Searchable abstracts of presentations at key conferences in endocrinology
Endocrine Abstracts (2008) 15 P364

SFEBES2008 Poster Presentations Thyroid (68 abstracts)

Hypothyroidism and hyponatraemia: diagnostic relevance of ADH measurement

Azhar Khan , Sunil Nair , Julian Waldron , Marten Davies & Adrian Heald


Leighton Hospital, Crewe, UK.

Background: Hyponatraemia is one of most common electrolyte abnormalities in acutely ill elderly patients. Severe hypothyroidism is often associated with hyponatraemia. The mechanism of hyponatraemia in hypothyroidism is not fully understood. It is suggested that hypothyroidism induces hyponatraemia either by inappropriate release of ADH or by decrease in GFR. Regardless of the mechanism, the net effect is impairment of water excretion. We report a case of severe hypothyroidism causing profound hyponatraemia by inappropriate secretion of ADH.

Case report: A 79-year-old lady presented with a 2-week history of confusion and lethargy.
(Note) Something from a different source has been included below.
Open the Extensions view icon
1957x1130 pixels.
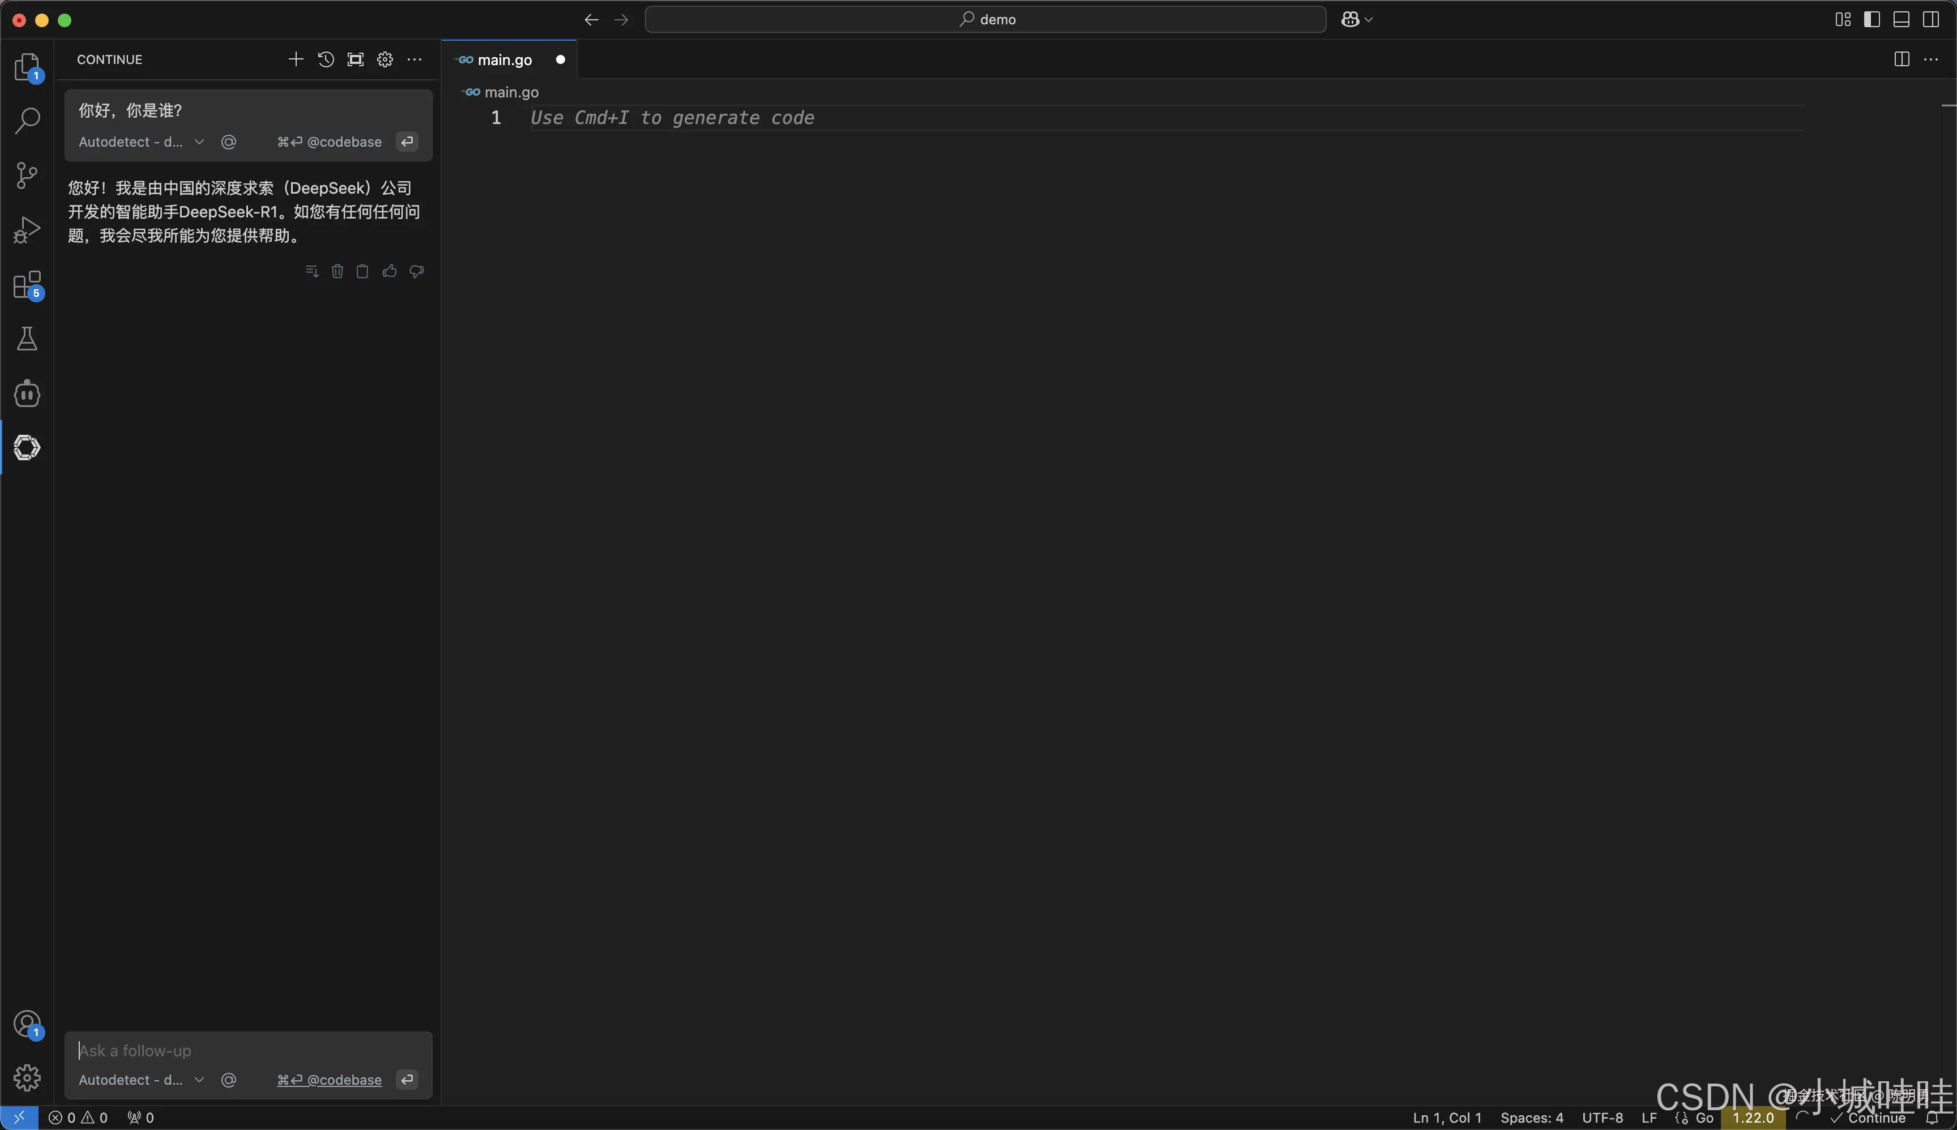27,285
Systemic examination was unremarkable with no signs of dehydration. Routine blood investigations showed she was hyponatraemic with Na 118 mmol/l, K 4.8 mmol/l, Urea 9.2 mmol/l and Creatinine 130 umol/l. Plasma Osmolality was 245 mosm/kg with urine osmolality 519 mosm/kg. Chest X-ray normal. Abdominal X-ray showed faecal loading. Thyroid function tests were sent and results were consistent with severe hypothyroidism. TSH 141 mu/l (0.2–4.0), FT4 <4.0 and T3<0.7. Her ADH level was 4.89 pg/ml (appropriate being <1.5 pg/ml) which was osmotically inappropriate. Serum cortisol was 811 and Anti-TPO antibody titre >1000. The endocrinologist reviewed her and she was commenced on both levothyroxine and liothyronine. Aggressive fluid restriction was continued.

After 10 days, liothyronine was stopped and her levothyroxine was increased to 75 mcg a day. Her symptoms improved after starting treatment and her serum sodium level gradually increased to 134 mmol/l in two weeks when thyroid function tests were TSH 4.25 (0.2–4.0) and FT4 10.3 (12.0–26.6). She was discharged on levothyroxine 150 mcg a day. At 8-week clinic review, she was asymptomatic and her thyroid function tests were normal.

Comment: Physicians should be aware of the importance of checking thyroid function tests, when there is unexplained reduction in serum sodium concentration.

ADH measurement confirmed the diagnostic suspicion of SIADH with the patient responding very well to thyroid replacement and fluid restriction.